## Brief
Turn the text of the entries below into a JSON list of strings, one string per line, with blank lines and the pictures left out.

━━ Raw data ━━

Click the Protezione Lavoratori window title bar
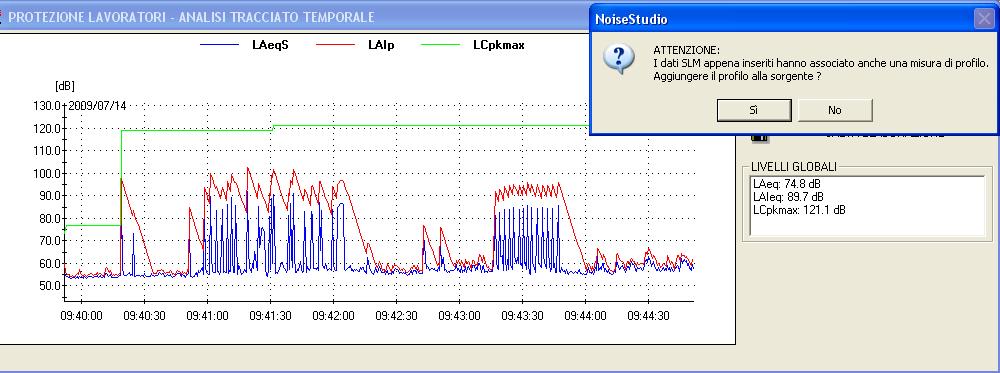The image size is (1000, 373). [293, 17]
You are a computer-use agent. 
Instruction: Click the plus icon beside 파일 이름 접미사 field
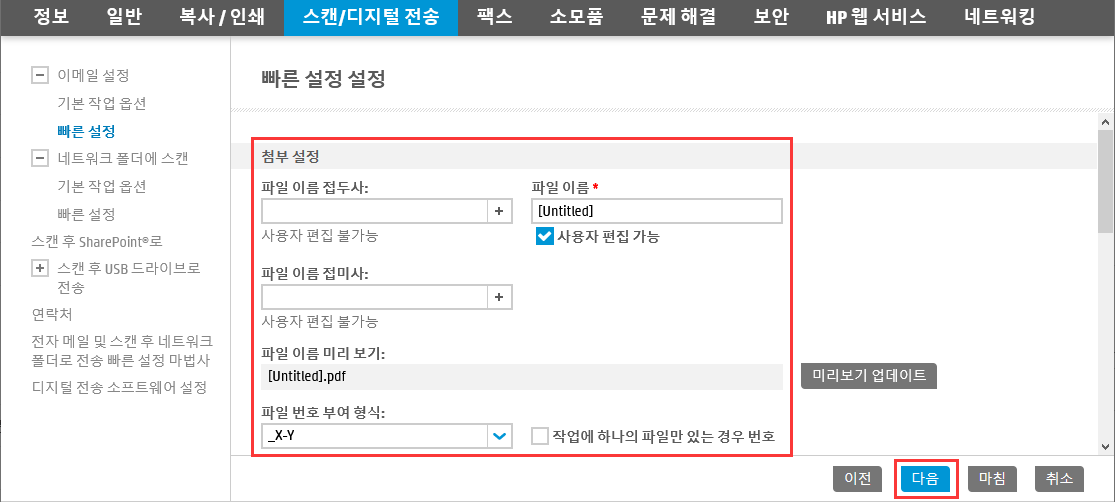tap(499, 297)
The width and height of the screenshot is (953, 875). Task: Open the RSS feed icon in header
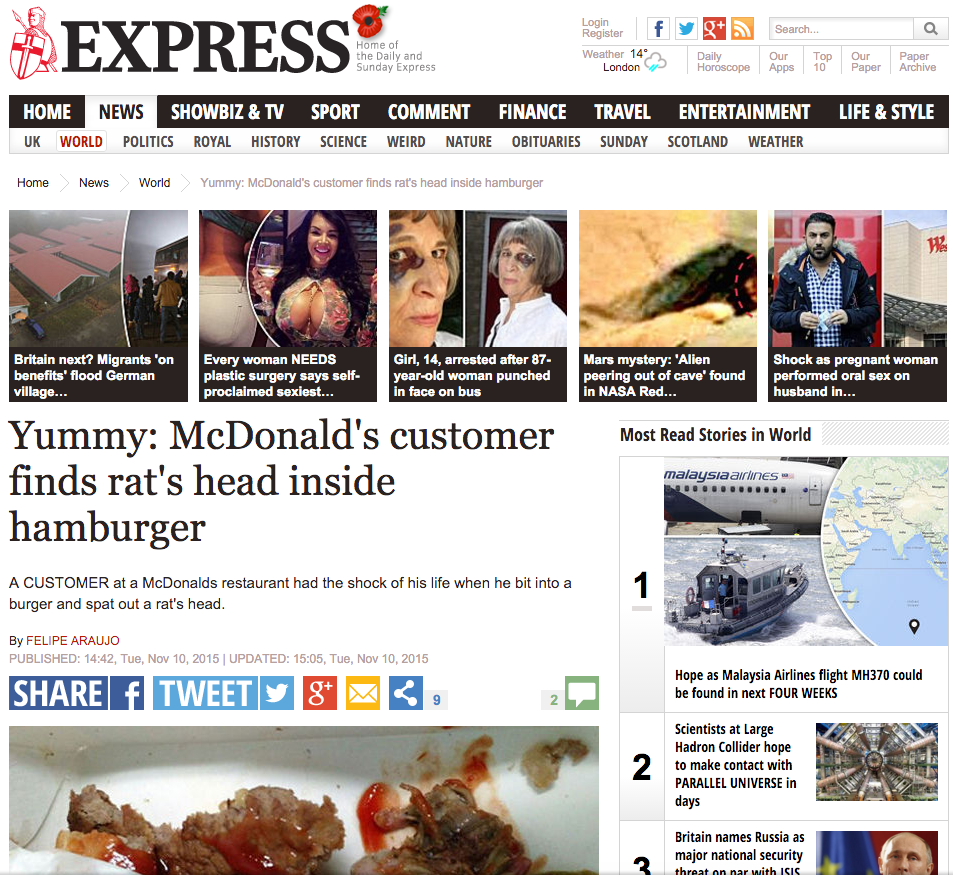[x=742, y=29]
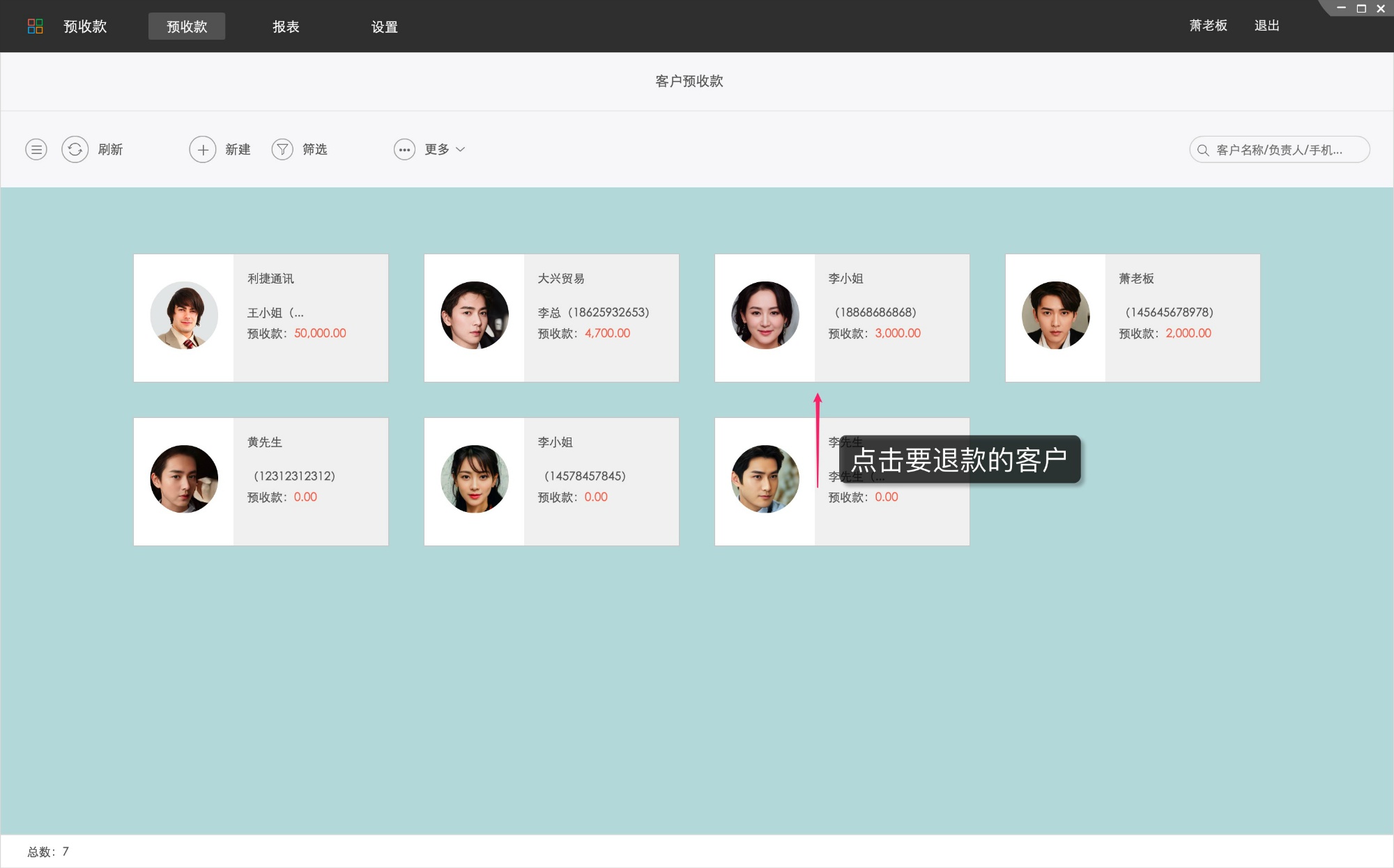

━━━

## Final result
[
  "Click the Protezione Lavoratori window title bar",
  "The image size is (1000, 373). [293, 17]",
  "You are a computer-use agent. ",
  "Instruction: Click the plus icon beside 파일 이름 접미사 field",
  "tap(499, 297)",
  "The width and height of the screenshot is (953, 875). Task: Open the RSS feed icon in header",
  "[x=742, y=29]"
]